In 2016, after receiving repeated rejections from Netflix, the comedian Jo Koy dug into his savings account to hire a crew and shoot a comedy special himself. When it was done, Koy brought what he'd made back to Netflix, who told him something along the lines of "we already said no, but we'll take a look." Three months later, the streaming platform bought the self-funded Live from Seattle, and after that, Koy told VICE in a recent interview, "that's when everything else started happening."
Since then, Koy—who started doing stand-up in 1994—has sold out theaters and won awards, and he released his second Netflix special, Comin' in Hot, in 2019. But the release of his third special on the platform today is a particularly memorable achievement: In His Elements, which brought the comedian to the Philippines, is "a dream come true for me," Koy said. The result is just as funny as Koy's popular previous work, but it adds in a joyful mix of music, dance, travel, and food that feels like a festive introduction to people unfamiliar with the country, and a nostalgic throwback for people who miss it.
Born Joseph Glenn Herbert to an American father and Filipina mother, Koy has long used his background as a source of content for his stand-up routines. He often imitates his mom's accent, which he says has gotten thicker the longer she's lived in the United States, and he makes jokes like "how to tell Asians apart." (To that point, Koy imitates his dad in a separate skit, saying: "Rice is rice.") Koy's stage name is even the result of him having misheard the phrase "Jo ko," which means "my Jo" in Tagalog, as his aunt refers to him.
To Koy, In His Elements was important to make because it provided a chance for him to present the Philippines to the world. "My whole point with this special was that I wanted to bring something that the world could see—see just little beautiful things," Koy said, whether that's the colorful jeepneys that shuttle people around the busy streets of Manila, or the chicken adobo Koy still remembers eating for the first time there as a child. "I could have done another hour special, but I felt like this is the one where it's like, I'd love to showcase our culture, showcase our food, show how beautiful our people are."
Though Koy was born and raised in Washington, he spent six years of his childhood in the Philippines, a period he calls "the best of [his] life." When the opportunity arose to partner with Netflix for a third time, Koy wanted to draw on the shows that he watched during those years. Amid the basic TV options on the military base where his family lived, Filipino variety shows like Eat Bulaga! were a welcome alternative; though Koy didn't speak Tagalog fluently, the slapstick humor, singing, and dancing entertained him.
Drawing on those influences, In His Elements breaks up stand-up segments with dance routines, musical clips, and footage of Koy and friends exploring Manila. There's a breakdancing portion with B-Boy Ronnie, whose friendship with Koy dates back to when Koy hosted b-boy events in Las Vegas; a segment with Grammy-winning producer !llmind to create a theme song for the special; and scenes in which Koy introduces comedians Andrew Lopez, Joey Guila, and Andrew Orolfo to the Philippines for the first time, where they also get the chance to perform.
Relatability has been a consideration of Koy's for a long time.
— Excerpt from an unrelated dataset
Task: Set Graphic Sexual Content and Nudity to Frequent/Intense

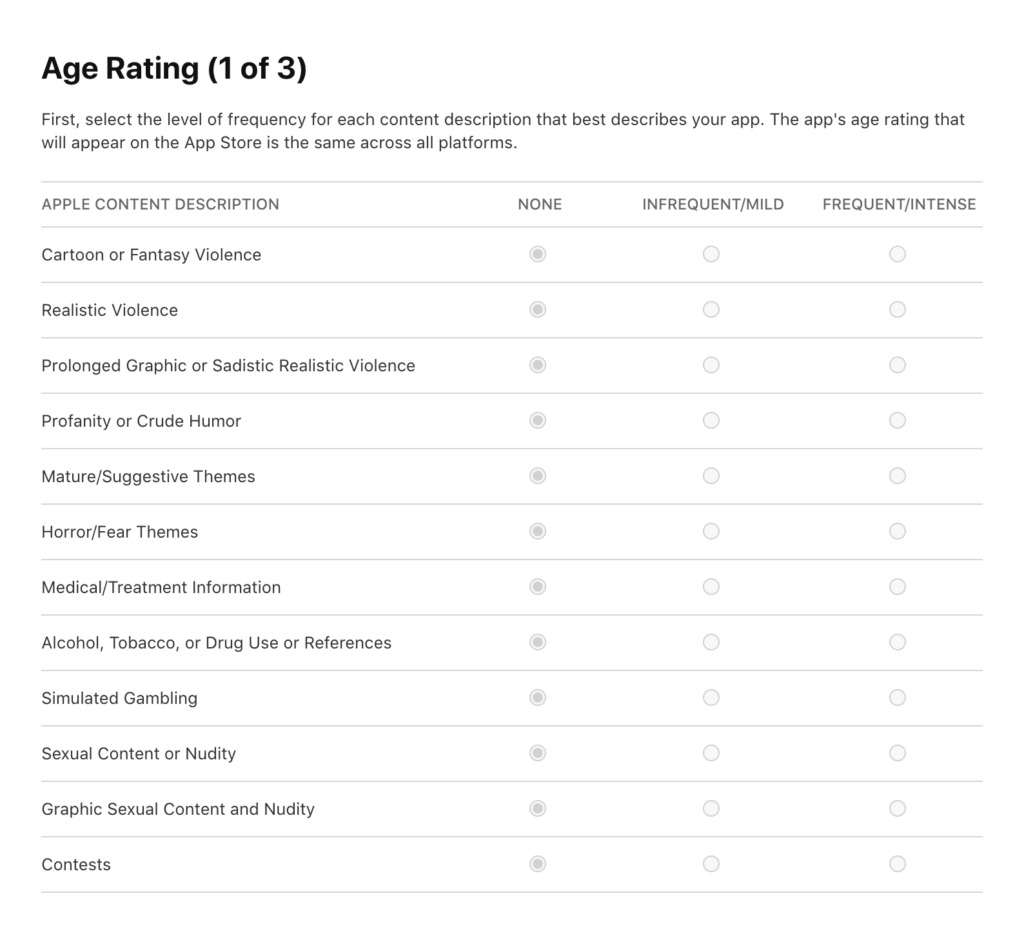Action: [x=897, y=809]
Though he has been doing stand-up for decades, his routines didn't always rely on his background. "Here I am in the States and I couldn't even figure out for the first half of my career, how to talk about me. How do I make that relatable? How do I talk about my mom and hope to God that I don't have people in the audience going 'I don't understand this because I'm not Filipino'?" Koy said. Ultimately, he realized that doting, overbearing, but well-intentioned moms span all cultures, even if there are specific winks and nods for the Filipinos in the crowd. "I want to tell my mom's story, but I also want to make sure that it relates to your mom."
Still, figuring out the balance between niche references and broader relatability extended to In His Elements. "Just that pressure alone was hard, so if you could just imagine me going to Netflix and pitching this idea, you know, because it is very specific but it's also very educational," Koy said. Comparing his goals to the experience of watching Anthony Bourdain's travel shows, Koy hopes that the special can pique some interest about unfamiliar places. "By the end of this special, I'm hoping and I'm praying that people will be like, 'I want to see a jeepney in person now, or I want to try that food.' To me, that's a win."
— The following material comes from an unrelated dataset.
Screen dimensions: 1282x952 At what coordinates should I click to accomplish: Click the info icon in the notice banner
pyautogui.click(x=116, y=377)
Though part of Koy's goal with In His Elements was to create an easy-access pop culture reference point to the Philippines, it's part of a bigger mission of his to create a platform. "How cool is it to be able to walk into the room and be like, hey, let's make sure every camera man is Filipino; let's make sure the venue is owned by a Filipino; the theme song is written by a Filipino; the performers—those kids—were Filipino?" Koy told VICE.
"If there's anything I can walk away from in this career of mine and leave behind, it's that. Hopefully I opened up a door for others to follow—that's my main goal."